BHUBANESWAR, India – The Catholic Church in Orissa offered support to villagers fighting a Korean steel giant that they say threatens to displace thousands of people with its planned $12 billion development project in eastern India.
“We oppose anything that goes against the interests of the communities,” Bishop John Barwa of Rourkela told the Asian church news agency UCA News March 6. “The church cannot accept projects that would make people refugees in their own land.”
Villagers are fighting government plans to lease 4,000 acres of village land to the Pohang Iron and Steel Co. – known as POSCO – for three projects including iron mining, a steel processing plant and a private port.
Villagers have challenged the company’s subsidiary, POSCO-India, since 2005 when it signed development agreements with the state government.
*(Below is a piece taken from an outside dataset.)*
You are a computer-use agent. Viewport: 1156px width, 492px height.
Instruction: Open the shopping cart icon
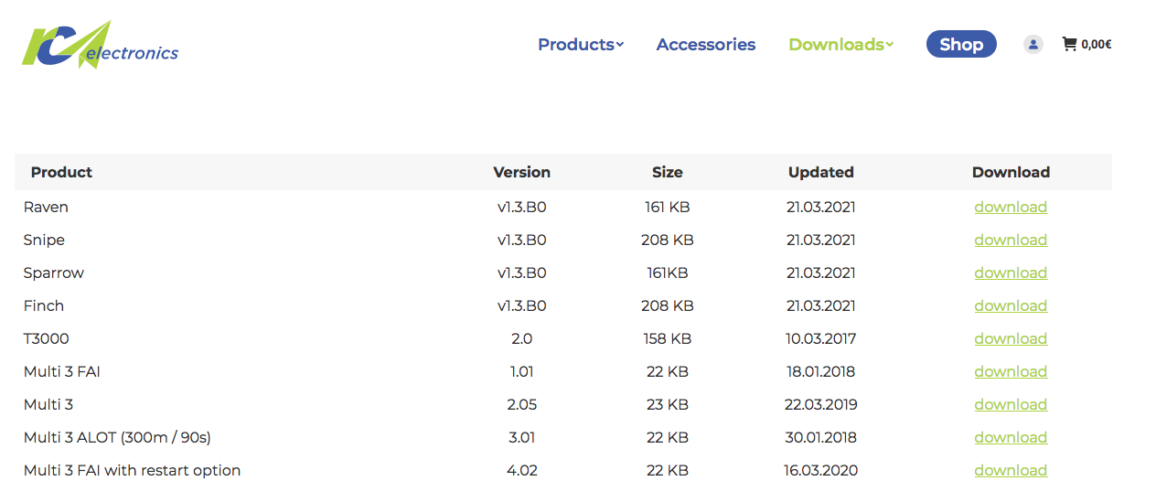click(x=1069, y=44)
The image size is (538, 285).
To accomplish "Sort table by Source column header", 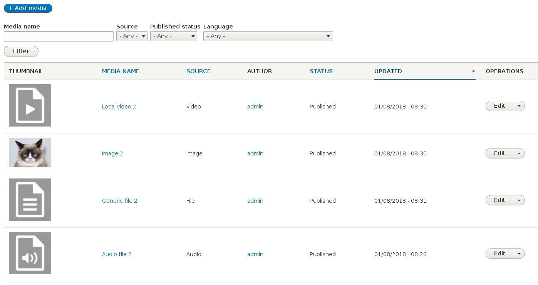I will pos(198,71).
The project is the largest foreign investment in India’s history.
Opposition comes from affected villages in Keonjhar and Sundargarh districts and the coastal district of Jagatsingpur.
Mansid Ekka, a Christian who leads the villagers’ fight, called the project a conspiracy by the state to “loot vulnerable tribal and dalit people in the name of development.”
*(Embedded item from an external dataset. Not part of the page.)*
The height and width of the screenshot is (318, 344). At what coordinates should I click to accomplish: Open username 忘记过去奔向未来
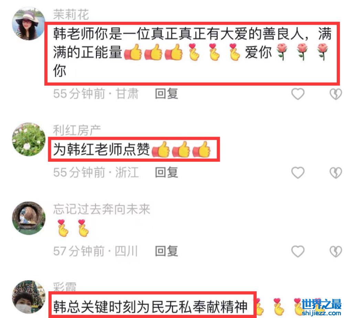(x=101, y=209)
Dalit means “broken open” in Sanskrit and denotes people formerly known as untouchables in India’s multitiered caste system.
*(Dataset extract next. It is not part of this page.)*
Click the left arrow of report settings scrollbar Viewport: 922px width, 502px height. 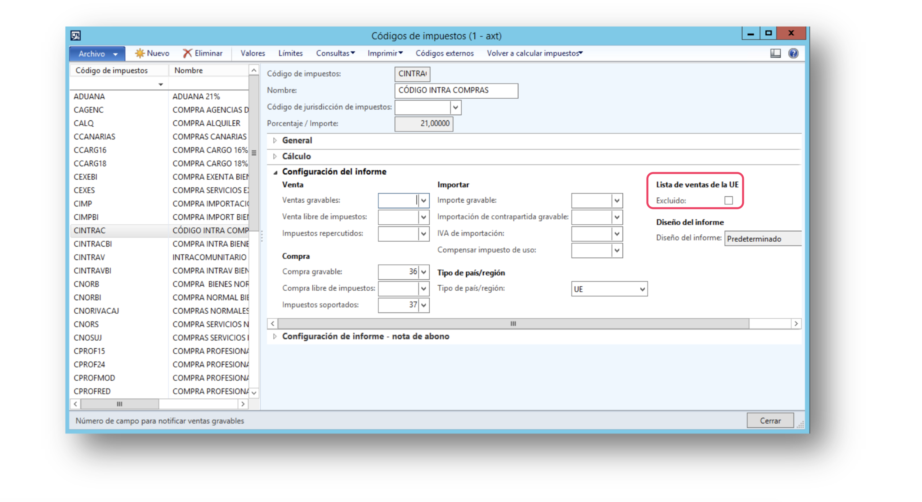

Father Nicholas Barla, a tribal leader and a human rights and environmental activist, said the proposed mines would displace 42,493 people – including 32,044 tribal, dalit and poor Christians – in Sundargarh alone.
Activists claimed the projects also would disturb region’s fragile environment and pollute irreplaceable bodies of water. They said about 2,700 acres pledged for the project are covered by forests that the company plans to clear.
“Our lands, houses, rice fields, betel vines, cashew plants, forest lands, river, ponds, and seashore will be snatched away from us,” said Nrusingho Behera, a youth activist.
Betel leaves are valued as a mild stimulant and for their medicinal properties.
Praful Samantaray, who leads Jana Shakti Abhiyan, a community group involved in the campaign, said the planned port threatens the nesting habitat of the Olive Ridley turtle as well as dolphins, hyenas, jackals and other forest animals. The port would “destroy mangroves and increase the intensity of cyclones,” he said.
John Dayal, president of the All India Christian Council, said the Catholic Church must support “the movement against large projects which are denuding forests, marginalizing tribal people and trivializing human dignity.”
For its part, POSCO-India in early February announced a compensation package to landowners and the landless workers who harvest the betel leaves. The company earlier pledged to establish a foundation to support community programs.